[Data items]
-=-=-
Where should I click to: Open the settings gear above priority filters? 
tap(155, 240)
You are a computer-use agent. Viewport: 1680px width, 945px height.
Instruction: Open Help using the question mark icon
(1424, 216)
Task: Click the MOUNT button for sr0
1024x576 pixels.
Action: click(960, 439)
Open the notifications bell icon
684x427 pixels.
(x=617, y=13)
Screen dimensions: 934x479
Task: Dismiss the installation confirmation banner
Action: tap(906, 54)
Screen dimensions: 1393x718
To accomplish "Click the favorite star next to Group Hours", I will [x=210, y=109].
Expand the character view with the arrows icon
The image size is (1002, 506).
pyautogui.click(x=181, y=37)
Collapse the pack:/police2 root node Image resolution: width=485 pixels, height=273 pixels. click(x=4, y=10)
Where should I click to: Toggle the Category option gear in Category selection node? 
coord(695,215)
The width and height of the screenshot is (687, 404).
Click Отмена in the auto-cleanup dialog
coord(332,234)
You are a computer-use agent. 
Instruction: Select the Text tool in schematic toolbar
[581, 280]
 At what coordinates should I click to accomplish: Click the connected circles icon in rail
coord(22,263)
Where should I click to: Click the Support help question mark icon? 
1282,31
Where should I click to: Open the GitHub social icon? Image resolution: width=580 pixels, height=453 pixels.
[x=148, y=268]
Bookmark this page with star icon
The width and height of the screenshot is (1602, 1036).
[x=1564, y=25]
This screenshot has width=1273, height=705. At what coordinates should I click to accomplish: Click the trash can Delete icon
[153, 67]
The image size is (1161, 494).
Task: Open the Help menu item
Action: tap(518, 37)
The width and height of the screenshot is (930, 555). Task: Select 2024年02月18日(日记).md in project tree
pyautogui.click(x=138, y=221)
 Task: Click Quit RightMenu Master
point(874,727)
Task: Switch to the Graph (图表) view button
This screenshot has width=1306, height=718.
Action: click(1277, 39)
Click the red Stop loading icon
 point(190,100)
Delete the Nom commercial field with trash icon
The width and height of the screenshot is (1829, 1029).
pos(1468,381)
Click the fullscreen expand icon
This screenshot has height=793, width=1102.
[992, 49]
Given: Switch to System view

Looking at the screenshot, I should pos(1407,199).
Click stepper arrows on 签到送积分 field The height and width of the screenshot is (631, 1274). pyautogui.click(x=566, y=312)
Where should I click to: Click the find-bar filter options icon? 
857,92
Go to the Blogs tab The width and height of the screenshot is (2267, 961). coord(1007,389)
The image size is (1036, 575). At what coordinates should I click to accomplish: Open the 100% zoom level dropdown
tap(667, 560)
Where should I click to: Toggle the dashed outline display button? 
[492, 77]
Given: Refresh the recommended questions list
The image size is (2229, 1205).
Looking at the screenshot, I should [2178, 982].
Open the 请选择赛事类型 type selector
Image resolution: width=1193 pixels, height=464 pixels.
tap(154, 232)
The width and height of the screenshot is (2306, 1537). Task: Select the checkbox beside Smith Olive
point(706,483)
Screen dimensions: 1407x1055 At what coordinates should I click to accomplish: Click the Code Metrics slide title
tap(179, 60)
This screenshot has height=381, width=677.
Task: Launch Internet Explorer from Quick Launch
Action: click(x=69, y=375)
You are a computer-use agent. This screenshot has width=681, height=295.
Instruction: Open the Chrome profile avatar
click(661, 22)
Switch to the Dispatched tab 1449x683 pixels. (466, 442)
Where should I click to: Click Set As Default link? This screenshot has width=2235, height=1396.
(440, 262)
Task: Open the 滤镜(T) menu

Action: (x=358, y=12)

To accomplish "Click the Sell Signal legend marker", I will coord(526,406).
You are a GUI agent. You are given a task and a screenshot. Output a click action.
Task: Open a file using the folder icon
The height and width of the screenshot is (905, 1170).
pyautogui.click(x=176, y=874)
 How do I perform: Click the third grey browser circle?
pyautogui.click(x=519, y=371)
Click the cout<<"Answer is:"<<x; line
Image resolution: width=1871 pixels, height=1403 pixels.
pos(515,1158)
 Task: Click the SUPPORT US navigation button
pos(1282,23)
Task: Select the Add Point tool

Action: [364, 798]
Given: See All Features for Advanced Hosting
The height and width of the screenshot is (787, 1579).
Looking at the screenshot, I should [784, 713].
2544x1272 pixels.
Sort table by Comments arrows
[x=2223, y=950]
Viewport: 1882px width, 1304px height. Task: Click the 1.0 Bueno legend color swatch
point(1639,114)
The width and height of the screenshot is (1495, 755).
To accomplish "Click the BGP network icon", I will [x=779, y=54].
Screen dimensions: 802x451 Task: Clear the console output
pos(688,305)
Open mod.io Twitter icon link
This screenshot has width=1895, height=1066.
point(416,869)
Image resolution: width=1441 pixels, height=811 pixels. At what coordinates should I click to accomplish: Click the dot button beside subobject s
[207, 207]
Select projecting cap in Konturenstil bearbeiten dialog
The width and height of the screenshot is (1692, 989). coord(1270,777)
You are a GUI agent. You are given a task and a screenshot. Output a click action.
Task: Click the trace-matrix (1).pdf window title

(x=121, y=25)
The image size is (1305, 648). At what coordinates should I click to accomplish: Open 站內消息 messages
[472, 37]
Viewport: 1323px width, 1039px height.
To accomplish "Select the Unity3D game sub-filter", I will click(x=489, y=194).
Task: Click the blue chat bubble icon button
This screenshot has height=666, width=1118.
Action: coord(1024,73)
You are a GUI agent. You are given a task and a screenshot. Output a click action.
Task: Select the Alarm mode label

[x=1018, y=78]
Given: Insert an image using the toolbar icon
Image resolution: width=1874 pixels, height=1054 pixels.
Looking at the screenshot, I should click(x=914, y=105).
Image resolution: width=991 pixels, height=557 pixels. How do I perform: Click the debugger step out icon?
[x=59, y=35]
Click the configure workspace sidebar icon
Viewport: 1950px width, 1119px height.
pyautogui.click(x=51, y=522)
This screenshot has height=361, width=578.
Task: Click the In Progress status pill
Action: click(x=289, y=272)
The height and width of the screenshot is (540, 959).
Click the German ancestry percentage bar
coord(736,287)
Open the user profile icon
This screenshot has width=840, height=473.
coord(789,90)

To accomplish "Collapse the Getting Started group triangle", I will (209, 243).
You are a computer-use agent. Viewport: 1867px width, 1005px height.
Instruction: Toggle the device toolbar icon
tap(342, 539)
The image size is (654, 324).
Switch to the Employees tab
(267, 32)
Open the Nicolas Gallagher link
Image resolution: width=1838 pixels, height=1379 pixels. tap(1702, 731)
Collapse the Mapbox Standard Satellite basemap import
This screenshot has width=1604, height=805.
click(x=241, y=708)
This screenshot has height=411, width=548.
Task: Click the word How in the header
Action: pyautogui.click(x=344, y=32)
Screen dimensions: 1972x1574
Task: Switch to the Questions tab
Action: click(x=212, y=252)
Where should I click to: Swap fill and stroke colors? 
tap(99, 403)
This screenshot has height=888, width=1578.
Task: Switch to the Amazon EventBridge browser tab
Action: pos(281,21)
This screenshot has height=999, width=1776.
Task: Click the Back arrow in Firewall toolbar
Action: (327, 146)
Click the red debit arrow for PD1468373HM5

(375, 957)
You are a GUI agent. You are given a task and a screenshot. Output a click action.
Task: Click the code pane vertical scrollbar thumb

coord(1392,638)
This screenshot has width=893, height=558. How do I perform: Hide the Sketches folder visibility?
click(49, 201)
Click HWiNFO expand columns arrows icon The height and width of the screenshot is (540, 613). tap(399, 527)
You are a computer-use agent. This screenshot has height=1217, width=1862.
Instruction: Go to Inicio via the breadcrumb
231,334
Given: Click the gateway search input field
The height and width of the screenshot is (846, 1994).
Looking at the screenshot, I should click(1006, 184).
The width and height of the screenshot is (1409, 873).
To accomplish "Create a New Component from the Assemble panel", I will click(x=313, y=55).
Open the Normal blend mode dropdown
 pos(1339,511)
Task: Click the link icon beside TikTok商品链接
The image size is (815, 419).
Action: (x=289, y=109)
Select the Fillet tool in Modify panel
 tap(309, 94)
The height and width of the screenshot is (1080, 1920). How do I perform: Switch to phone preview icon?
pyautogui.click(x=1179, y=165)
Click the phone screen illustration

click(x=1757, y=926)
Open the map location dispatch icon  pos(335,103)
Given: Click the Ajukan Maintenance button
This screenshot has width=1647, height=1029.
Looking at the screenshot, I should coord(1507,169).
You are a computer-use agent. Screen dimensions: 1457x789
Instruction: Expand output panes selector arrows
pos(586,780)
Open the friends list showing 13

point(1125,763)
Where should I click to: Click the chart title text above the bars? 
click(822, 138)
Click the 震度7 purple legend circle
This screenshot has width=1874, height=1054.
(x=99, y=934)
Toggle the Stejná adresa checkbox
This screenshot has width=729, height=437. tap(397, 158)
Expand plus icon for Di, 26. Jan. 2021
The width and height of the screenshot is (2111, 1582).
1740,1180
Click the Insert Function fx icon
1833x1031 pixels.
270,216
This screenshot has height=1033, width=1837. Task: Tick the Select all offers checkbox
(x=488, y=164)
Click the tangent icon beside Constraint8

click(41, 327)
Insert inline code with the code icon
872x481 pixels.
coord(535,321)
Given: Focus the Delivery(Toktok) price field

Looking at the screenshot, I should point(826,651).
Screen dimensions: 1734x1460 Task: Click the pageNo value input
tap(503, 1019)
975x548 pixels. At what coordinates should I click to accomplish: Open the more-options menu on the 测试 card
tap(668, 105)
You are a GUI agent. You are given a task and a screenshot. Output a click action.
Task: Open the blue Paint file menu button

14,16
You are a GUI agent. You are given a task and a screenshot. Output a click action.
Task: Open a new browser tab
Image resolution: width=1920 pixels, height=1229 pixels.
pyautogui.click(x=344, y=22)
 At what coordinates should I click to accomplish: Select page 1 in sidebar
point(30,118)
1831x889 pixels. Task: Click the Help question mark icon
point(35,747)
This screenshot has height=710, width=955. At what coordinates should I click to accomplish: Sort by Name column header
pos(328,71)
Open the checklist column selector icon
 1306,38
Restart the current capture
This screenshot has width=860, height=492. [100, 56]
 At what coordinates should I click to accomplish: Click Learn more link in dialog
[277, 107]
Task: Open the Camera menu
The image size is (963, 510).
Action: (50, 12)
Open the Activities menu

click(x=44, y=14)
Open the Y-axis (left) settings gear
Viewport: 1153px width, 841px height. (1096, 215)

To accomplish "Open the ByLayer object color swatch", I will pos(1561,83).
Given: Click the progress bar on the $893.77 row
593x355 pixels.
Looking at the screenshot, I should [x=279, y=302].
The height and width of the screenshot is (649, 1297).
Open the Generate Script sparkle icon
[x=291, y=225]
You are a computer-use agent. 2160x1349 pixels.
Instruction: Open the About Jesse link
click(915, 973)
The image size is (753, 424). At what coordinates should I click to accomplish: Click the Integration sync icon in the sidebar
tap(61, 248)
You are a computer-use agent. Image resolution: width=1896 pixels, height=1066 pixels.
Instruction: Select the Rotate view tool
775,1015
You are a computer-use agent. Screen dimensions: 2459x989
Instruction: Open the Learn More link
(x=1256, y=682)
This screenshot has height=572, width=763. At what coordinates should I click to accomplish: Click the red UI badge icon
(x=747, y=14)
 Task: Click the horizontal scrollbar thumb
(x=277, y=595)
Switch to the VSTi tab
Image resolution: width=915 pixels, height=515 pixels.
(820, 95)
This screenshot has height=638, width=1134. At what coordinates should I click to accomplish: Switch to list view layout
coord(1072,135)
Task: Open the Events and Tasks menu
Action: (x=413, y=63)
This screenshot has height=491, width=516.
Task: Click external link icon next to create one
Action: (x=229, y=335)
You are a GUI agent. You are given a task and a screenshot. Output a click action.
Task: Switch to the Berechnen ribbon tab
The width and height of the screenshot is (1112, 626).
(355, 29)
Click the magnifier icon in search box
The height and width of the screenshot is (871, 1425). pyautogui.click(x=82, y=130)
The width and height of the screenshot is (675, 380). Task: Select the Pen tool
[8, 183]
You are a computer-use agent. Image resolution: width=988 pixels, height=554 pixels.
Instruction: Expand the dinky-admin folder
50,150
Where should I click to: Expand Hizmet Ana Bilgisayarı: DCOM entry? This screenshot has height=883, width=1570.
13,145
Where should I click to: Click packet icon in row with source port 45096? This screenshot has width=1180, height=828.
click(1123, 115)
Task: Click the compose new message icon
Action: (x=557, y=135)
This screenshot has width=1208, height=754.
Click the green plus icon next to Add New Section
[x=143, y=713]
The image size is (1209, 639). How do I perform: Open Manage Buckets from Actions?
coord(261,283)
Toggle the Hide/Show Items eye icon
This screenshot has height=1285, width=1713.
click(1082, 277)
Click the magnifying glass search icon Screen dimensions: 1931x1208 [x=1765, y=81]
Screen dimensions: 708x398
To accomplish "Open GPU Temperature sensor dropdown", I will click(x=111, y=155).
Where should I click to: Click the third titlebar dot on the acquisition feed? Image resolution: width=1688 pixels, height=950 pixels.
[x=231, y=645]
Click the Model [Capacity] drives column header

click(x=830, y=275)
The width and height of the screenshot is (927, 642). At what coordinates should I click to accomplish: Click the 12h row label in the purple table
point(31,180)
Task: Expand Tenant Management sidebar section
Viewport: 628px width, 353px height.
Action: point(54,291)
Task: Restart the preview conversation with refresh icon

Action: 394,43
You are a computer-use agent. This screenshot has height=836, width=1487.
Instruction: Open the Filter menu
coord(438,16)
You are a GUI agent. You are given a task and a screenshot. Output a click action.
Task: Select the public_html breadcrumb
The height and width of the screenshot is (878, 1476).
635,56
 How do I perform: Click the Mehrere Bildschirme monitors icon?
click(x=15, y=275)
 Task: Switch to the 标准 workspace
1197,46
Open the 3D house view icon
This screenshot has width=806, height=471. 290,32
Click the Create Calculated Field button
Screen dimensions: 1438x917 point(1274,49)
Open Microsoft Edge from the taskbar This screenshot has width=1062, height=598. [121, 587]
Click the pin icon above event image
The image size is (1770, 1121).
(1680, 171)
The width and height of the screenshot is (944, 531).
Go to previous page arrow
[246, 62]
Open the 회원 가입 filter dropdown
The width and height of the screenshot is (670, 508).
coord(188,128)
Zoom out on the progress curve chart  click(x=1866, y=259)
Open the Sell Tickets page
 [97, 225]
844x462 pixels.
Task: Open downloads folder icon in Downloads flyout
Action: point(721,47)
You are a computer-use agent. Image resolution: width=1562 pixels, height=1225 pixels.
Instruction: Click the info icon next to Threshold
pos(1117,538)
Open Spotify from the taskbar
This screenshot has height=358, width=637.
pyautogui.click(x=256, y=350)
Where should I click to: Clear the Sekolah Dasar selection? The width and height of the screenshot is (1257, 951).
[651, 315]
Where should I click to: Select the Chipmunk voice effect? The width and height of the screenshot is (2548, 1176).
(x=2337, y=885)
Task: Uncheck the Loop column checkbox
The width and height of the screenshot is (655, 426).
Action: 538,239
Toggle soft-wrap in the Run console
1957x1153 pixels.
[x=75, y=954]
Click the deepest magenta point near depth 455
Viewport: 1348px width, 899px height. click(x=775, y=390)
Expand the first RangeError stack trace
-=-=-
Print the lines above, unchanged, from the start of the records to the line with "Expand the character", including that final line.

RESULT FOR THIS EXERCISE =
Where should I click to: Open the settings gear above priority filters? 
tap(155, 240)
You are a computer-use agent. Viewport: 1680px width, 945px height.
Instruction: Open Help using the question mark icon
(1424, 216)
Task: Click the MOUNT button for sr0
1024x576 pixels.
Action: click(960, 439)
Open the notifications bell icon
684x427 pixels.
(x=617, y=13)
Screen dimensions: 934x479
Task: Dismiss the installation confirmation banner
Action: tap(906, 54)
Screen dimensions: 1393x718
To accomplish "Click the favorite star next to Group Hours", I will [x=210, y=109].
Expand the character view with the arrows icon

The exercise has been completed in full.